REQUIREMENT A
Translate this sentence from the passage on the Satanic Messiah into Spanish: "Yet surprisingly, worship of the Satanic Messiah may be more common than we realize."
REQUIREMENT B
Print part of the passage on the Satanic Messiah word for word. Begin at the words "In fact, such" and stop after "nearly every way.".

DOCUMENT EXCERPT
%%
Have you heard of the Satanic Messiah? Probably not, since most people usually don’t think of Satan and the Messiah as having anything to do with each other.
Yet surprisingly, worship of the Satanic Messiah may be more common than we realize.
In fact, such worshippers may exist in our own town … maybe even in our own church!
What is the Satanic Messiah?
The Satanic Messiah usually goes by the name of “Jesus,” and is often confused with Jesus. In fact, the Satanic Messiah Jesus is identical to the Suffering King Jesus in nearly every way.
There are only three things that set them apart. While the Satanic Messiah looks like Jesus, acts like Jesus, and talks like Jesus, the Satanic Messiah has accepted and adopted the three values of the Satanic kingdom which were offered to Jesus in Matthew 4 and Luke 4. In Matthew 4 and Luke 4, Jesus rejected the Satanic offerings of (1) self-reliance, (2) control over others, and (3) glory before men. And while Jesus rejected these things when offered to Him by Satan, the Satanic Messiah has accepted and adopted such offerings, and has even called them “good.”
Where is this Satanic Messiah so that we might avoid Him and warn others to do the same?
%%
[Element and text position data]
%%
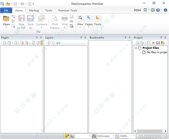
Task: Click the PGSH label in the title area
Action: click(x=137, y=10)
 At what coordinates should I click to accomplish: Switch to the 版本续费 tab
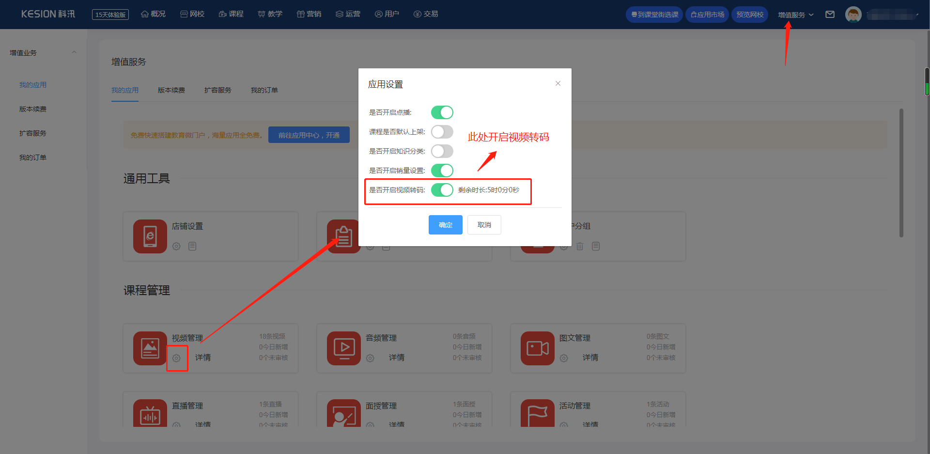coord(171,90)
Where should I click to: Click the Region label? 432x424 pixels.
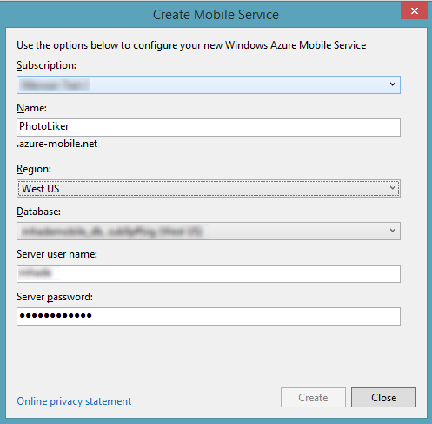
%%
PROBLEM SOLUTION A
Sin embargo, sorprendentemente, la adoración del Mesías satánico puede ser más común de lo que creemos.

PROBLEM SOLUTION B
In fact, such worshippers may exist in our own town … maybe even in our own church!
What is the Satanic Messiah?
The Satanic Messiah usually goes by the name of “Jesus,” and is often confused with Jesus. In fact, the Satanic Messiah Jesus is identical to the Suffering King Jesus in nearly every way.